Generic-data replay and pre-pre-training are getting renewed attention: @TheTuringPost summarized Stanford work on generic data replay, reporting 1.87× improvement during fine-tuning and 2.06× during mid-training, with concrete downstream gains like +4.5% on agentic web navigation and +2% on Basque QA. Separate chatter around “pre-pre-training” suggested the community is revisiting staging/mixture design earlier in the training pipeline, not just post-training tricks (commentary from @teortaxesTex).

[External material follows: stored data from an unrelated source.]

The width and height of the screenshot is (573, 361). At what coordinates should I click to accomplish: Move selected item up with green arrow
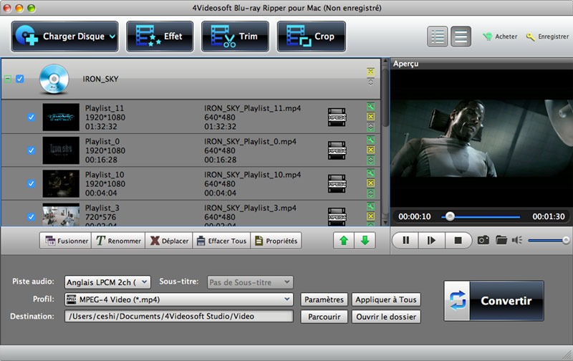[344, 241]
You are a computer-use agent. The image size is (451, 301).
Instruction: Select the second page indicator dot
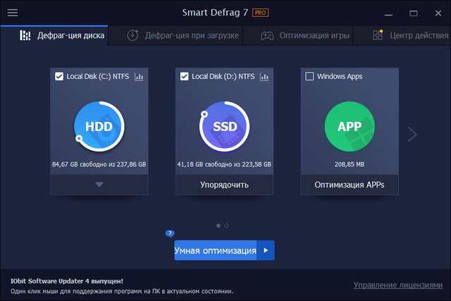(x=227, y=226)

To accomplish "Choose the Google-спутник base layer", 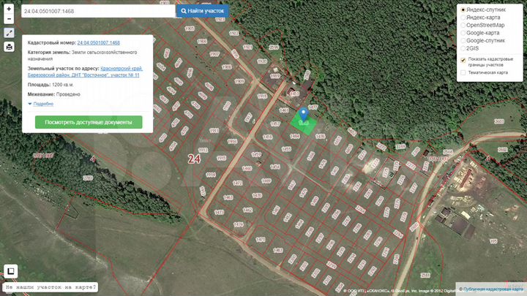I will (463, 41).
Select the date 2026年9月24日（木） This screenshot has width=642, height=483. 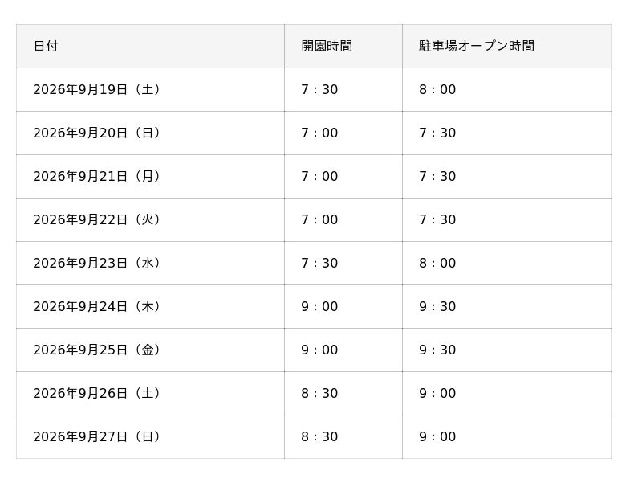98,307

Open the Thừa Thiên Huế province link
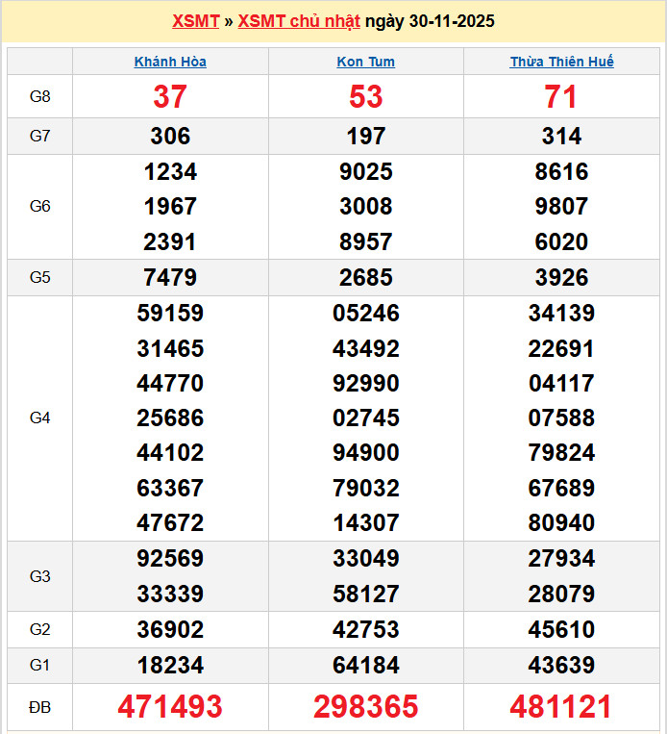point(561,62)
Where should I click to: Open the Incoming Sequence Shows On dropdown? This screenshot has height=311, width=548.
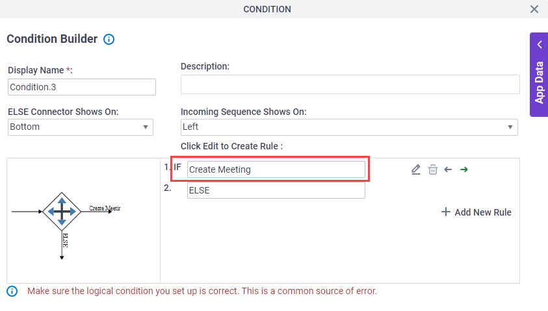tap(349, 127)
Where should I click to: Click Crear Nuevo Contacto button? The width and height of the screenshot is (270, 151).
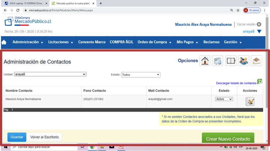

Evaluation remains a bottleneck, especially for truthfulness and search strategy: @i shared BrokenArXiv, where even GPT-5.4 rejected only 40% of perturbed false mathematical statements from recent papers. @paul_cal argued this gives GPT-5.4 an edge over Claude on proof-verification-style “bullshit detection,” even if other truthfulness benchmarks disagree. For retrieval/search, MADQA found agents near human answer accuracy by using brute-force search rather than strategic navigation over documents, leaving about a 20% gap to oracle performance (via @HuggingPapers).
Open Source Releases, Datasets, and Reproducibility
OpenFold3’s new preview is unusually complete by frontier biology standards: @MoAlQuraishi announced OpenFold3 preview 2, saying it closes much of the gap to AlphaFold3 across modalities while releasing not just weights but also training sets and configs, making it “the only current AF3-based model that is functionally trainable & reproducible from scratch.” That reproducibility claim is the key point: many “open” biology releases still stop well short of end-to-end re-trainability.
Speech data for underrepresented languages got a meaningful boost: @osanseviero announced WAXAL, an open multilingual speech dataset covering 17 African languages for TTS and 19 for ASR, later described by @GoogleResearch as 2,400+ hours spanning 27 Sub-Saharan languages and 100M+ speakers. The exact language/task counts differed between posts, but both positioned WAXAL as a rare, community-rooted resource for African voice AI.
Open-source sentiment around training data is hardening in favor of permissive reuse: The strongest statement came from @ID_AA_Carmack, who argued that open-source code is a gift whose value is magnified by AI training, not undermined by it. @giffmana and @perrymetzger echoed that view. The most nuanced counterpoint was @wightmanr, who argued that coding agents may bypass attribution and licensing expectations in ways that could demotivate maintainers, suggesting a protocol for agent compliance could become important.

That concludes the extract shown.